He seemed to read my thoughts. He said, “That’s right. We’re sitting on your doorstep.”

I looked back, saw the skyline glittering above us in the midafternoon sun, close enough to kiss. I wondered what it must be like, living here, this close, knowing you’d never get to taste it. Not for free. A couple of miles and a world away.

I said, “Oh well.”

Roland said, “You can’t keep doing this to us forever. Can’t hold us back.”

I said, “Roland, ‘we’ didn’t create you. Don’t try and put that off on the white man too. Your father and you made you what you are.”

“And what am I?” he said.

I shrugged. “A sixteen-year-old killing machine.”

“Damn right,” he said. “Damn right.” He spit on the ground to the left of my foot. He said, “But I wasn’t always.”

I thought of the skinny boy in the photographs, tried to imagine what benevolent, possibly hopeful thoughts had run through his brain before someone had burned it out of him, overloaded the circuits until the good had to go just to make way for all the bad. I looked at the sixteen-year-old man in front of me, the massive, bulked-up stone with the bad eye and the arm in the cast. I couldn’t, for the life of me, connect the two.

I said, “Yeah, well, we were all little boys once, Roland.” I looked at Angie. “Little girls too.”

Roland said, “The white man ”

Angie dropped her shopping bag and said, “Roland, we’re not going to listen to this ‘white man’ shit. We know all about the white man. We know he has the power and we know the black man doesn’t. We know the way the world works and we know that way sucks. We know all that. We’re not too pleased with ourselves either, but there you are. And maybe if you had some suggestions on how to change things for the better, we’d have something to talk about. But you kill people, Roland, and you sell crack. Don’t expect violins.”
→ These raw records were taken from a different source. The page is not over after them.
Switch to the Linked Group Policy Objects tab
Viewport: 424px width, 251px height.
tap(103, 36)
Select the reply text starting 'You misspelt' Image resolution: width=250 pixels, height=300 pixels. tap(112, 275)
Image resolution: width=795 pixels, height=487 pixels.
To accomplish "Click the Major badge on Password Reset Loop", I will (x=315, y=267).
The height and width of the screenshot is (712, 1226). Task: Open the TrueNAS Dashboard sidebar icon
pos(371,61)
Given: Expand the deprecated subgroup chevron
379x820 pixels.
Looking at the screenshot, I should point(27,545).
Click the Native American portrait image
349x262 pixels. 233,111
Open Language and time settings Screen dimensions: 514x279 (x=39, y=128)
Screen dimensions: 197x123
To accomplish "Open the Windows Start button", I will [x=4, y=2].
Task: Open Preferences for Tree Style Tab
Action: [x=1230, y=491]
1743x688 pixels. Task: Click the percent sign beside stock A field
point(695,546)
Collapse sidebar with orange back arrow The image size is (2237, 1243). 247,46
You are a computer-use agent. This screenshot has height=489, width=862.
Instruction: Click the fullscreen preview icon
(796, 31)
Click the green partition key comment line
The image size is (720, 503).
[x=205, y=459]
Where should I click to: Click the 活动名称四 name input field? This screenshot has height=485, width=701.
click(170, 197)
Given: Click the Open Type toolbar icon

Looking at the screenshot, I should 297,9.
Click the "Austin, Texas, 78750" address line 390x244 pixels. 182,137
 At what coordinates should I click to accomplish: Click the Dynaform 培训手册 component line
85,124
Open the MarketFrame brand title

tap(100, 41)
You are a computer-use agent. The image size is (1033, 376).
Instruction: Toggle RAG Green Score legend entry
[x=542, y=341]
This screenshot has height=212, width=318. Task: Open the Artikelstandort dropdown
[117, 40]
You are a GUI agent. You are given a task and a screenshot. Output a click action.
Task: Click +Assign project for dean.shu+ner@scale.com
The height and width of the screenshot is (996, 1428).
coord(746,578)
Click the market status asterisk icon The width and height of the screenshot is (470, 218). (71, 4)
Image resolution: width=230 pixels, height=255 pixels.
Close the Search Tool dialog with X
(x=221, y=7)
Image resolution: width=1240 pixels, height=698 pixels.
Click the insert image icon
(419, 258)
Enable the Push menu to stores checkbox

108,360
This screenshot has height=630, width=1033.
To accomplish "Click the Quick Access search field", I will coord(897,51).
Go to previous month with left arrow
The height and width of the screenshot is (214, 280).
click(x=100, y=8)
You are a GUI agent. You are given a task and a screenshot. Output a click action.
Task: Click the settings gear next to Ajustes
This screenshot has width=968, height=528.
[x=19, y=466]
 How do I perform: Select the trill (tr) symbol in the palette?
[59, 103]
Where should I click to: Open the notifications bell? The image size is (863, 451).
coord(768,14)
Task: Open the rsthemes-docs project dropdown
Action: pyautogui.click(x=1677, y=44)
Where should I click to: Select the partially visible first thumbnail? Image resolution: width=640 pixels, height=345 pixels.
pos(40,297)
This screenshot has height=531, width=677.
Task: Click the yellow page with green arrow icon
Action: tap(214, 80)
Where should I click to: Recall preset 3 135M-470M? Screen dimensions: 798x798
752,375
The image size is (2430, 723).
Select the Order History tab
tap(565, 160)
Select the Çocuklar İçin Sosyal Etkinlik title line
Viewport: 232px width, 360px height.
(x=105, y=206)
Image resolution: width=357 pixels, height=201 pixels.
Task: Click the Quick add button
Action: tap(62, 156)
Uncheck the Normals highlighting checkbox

He smiled at her. It wasn’t the warmest smile I’d ever seen Roland has about as much warmth in him as a polar cap but it wasn’t completely cold either. He said, “Maybe. Maybe.” He scratched at the skin just above his cast with his free hand. “You kept... that thing out of the papers, so maybe you think I owe you.” He looked at us. “I don’t. Don’t owe nobody nothing, because I don’t ask for nothing.” He rubbed the skin beside his bad eye. “But, then, I don’t see much point in killing you no more either.”

I had to remind myself he was sixteen years old.

I said, “Roland, let me ask you something.”

He frowned, seemed bored suddenly. “Go ahead.”

“All this hate, all this anger in you any of it go away when you found out your father was dead?”

He turned a cube of cinder block over with his foot and shrugged. “No. Maybe if I’d been able to pull the trigger myself, maybe then.”

I shook my head. “Doesn’t work that way.”

He kicked at another hunk of cinder block. “No,” he said, “I suppose it don’t.” He looked off beyond the weeds and the tenements on the other side of the lot, past the torn brick blocks with coils of soldered metal sticking out of them like flags.

His empire.

He said, “You two go on home. We forget about each other.”

I said, “Deal,” but I had a feeling I’d never forget Roland, even after I read his obituary.

He nodded, more to himself than us, and started to walk off. He’d crested a small slope of industrial waste, when he stopped, his back to us. Somewhere, not far away, a siren rang hollowly. He said, “My mother, she was all right. Decent.”

I took Angie’s hand in mine. “She was,” I said. “But she was never needed.”

His shoulders moved slightly, possibly a shrug, possibly something else. “Can’t say that she was,” he said and started walking again. He crossed the lot as we watched him, shrinking slowly as he neared the tenements. A lone prince on his way to the throne, wondering why it didn’t feel as sweet as it should.

We watched him disappear through a dark doorway as a breeze cool for this time of summer came off the ocean and swept north past the tenement, past us with chilled fingers that mussed our hair and widened our eyes, moving on into the heart of the city. Angie’s warm hand tightened around mine as we turned and sidestepped the rubble, following the breeze back to our part of town.